## OBJECTIVE
Write the next part of the news article about Nigeria's new president, picking up after its final sentence.

InvestorsHub Logo
Followers 21
Posts 1412
Boards Moderated 0
Alias Born 08/14/2006

Re: None

Monday, 08/06/2007 12:14:50 AM

Monday, August 06, 2007 12:14:50 AM

Post# of 360922
Nigeria's New Leader Faces Uncertainties
By KATHARINE HOURELD
Associated Press Writer

In his first two months in office, Nigeria's shy, aristocratic new president has faced a nationwide strike, violence in the country's oil region and accusations that he's too timid for the job.

But these challenges pale compared with the country's corruption, decayed infrastructure and poverty. This nation of 140 million expects a lot of President Umaru Yar'Adua.

Element lookup records:
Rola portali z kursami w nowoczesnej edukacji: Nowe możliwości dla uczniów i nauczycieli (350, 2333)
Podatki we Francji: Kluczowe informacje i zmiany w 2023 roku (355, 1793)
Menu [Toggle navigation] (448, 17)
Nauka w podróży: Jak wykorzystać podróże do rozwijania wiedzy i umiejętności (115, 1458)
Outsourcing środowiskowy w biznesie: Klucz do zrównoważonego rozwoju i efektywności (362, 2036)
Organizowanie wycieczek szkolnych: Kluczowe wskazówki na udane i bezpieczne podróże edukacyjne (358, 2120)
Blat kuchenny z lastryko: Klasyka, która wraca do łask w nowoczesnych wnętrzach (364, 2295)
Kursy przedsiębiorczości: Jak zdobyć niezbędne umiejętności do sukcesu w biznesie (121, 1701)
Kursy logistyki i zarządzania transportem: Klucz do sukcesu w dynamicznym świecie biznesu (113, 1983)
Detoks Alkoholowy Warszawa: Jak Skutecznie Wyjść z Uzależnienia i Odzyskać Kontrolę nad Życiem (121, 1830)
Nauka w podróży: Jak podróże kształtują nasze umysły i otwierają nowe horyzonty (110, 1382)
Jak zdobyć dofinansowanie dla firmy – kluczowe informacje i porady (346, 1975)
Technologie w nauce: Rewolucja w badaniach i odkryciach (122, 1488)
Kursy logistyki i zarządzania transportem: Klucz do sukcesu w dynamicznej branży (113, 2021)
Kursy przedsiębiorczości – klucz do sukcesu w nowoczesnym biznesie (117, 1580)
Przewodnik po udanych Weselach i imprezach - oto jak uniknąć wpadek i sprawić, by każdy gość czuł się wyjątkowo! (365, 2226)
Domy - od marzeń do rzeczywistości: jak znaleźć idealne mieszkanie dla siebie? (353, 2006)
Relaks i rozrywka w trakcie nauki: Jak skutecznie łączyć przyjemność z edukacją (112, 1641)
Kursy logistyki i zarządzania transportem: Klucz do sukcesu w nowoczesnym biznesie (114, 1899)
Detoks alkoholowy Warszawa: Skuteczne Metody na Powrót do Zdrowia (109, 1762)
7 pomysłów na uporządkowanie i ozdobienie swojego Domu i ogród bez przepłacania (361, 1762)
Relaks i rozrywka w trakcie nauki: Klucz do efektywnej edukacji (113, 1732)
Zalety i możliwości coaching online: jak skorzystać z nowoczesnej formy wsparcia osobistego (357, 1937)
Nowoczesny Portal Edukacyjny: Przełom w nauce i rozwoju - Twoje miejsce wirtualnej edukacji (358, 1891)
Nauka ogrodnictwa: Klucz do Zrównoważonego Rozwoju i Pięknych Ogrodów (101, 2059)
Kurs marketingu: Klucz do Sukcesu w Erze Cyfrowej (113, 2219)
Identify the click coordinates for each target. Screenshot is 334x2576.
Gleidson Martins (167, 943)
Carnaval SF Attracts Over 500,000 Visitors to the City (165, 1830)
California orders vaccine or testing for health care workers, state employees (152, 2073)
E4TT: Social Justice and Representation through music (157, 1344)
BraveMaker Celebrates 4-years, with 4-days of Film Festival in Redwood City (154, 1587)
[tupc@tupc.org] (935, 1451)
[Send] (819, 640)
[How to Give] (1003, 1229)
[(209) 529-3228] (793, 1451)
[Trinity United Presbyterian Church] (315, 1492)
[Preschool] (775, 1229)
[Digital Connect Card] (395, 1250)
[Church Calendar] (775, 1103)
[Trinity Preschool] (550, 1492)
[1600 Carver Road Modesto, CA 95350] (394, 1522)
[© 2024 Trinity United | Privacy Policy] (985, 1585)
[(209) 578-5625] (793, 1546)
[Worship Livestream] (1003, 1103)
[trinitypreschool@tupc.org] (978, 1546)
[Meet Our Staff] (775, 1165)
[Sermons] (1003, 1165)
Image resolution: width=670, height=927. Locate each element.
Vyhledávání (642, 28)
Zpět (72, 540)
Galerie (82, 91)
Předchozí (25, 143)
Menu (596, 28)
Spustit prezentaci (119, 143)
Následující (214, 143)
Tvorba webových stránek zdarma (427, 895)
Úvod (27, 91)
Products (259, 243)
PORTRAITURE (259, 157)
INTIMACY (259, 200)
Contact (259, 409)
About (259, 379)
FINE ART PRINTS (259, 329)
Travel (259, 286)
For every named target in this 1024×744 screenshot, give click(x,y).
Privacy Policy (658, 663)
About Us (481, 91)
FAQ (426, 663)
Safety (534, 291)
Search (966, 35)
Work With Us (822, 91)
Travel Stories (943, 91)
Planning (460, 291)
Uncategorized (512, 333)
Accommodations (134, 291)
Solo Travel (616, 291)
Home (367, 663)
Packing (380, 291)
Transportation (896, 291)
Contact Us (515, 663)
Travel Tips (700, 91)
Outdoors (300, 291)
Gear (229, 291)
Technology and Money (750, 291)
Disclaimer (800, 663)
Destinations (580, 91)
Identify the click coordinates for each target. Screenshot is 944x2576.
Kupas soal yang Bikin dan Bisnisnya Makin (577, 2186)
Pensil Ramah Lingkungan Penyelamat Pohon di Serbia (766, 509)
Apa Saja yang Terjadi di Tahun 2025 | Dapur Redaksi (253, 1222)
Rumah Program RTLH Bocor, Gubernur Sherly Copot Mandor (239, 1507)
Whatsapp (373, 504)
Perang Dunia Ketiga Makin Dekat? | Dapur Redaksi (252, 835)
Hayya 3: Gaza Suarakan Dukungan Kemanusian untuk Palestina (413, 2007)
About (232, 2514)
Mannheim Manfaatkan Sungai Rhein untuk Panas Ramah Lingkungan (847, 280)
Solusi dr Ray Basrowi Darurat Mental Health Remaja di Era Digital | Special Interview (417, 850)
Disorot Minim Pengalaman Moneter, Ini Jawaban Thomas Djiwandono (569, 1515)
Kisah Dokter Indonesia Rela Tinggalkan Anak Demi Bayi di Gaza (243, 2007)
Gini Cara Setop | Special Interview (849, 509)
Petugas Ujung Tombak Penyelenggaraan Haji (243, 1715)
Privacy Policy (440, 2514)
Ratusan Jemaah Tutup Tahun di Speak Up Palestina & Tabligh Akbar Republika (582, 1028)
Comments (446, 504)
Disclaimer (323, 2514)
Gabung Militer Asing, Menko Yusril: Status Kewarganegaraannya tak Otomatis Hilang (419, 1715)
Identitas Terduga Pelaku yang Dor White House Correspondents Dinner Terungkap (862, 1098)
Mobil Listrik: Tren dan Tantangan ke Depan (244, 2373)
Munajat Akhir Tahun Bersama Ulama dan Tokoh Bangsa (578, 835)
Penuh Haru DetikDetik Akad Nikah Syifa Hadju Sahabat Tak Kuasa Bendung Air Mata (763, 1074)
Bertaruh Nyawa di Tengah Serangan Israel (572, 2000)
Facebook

## TASK ANSWER
'These big men always have big talk,' grumbled Raymond Olanre as he hawked newspapers on a potholed road. Yar'Adua 'says he will give us water and light, but that is just what the previous (president) said.'

Electricity and clean running water are just some of the basics that Africa's largest oil exporter has failed to deliver to its citizens. Yar'Adua has made some stabs at reform, but many Nigerians fear he won't be able to stand up to his strong-willed predecessor, Olusegun Obasanjo, and remake his country.

Obasanjo plucked the former state governor from obscurity and made him the governing party's presidential candidate last year. Yar'Adua's landslide victory in April's elections was condemned by domestic and international observers, who charged widespread voter intimidation and vote-rigging.

Under Obasanjo, Nigeria had eight tumultuous years of democracy, the longest such period since independence from Britain in 1960. But corruption and poverty remained rife.

Olanre, for example, earns about $2 a day - not much, but still more than most. He is 22, in a country where average life expectancy is 43.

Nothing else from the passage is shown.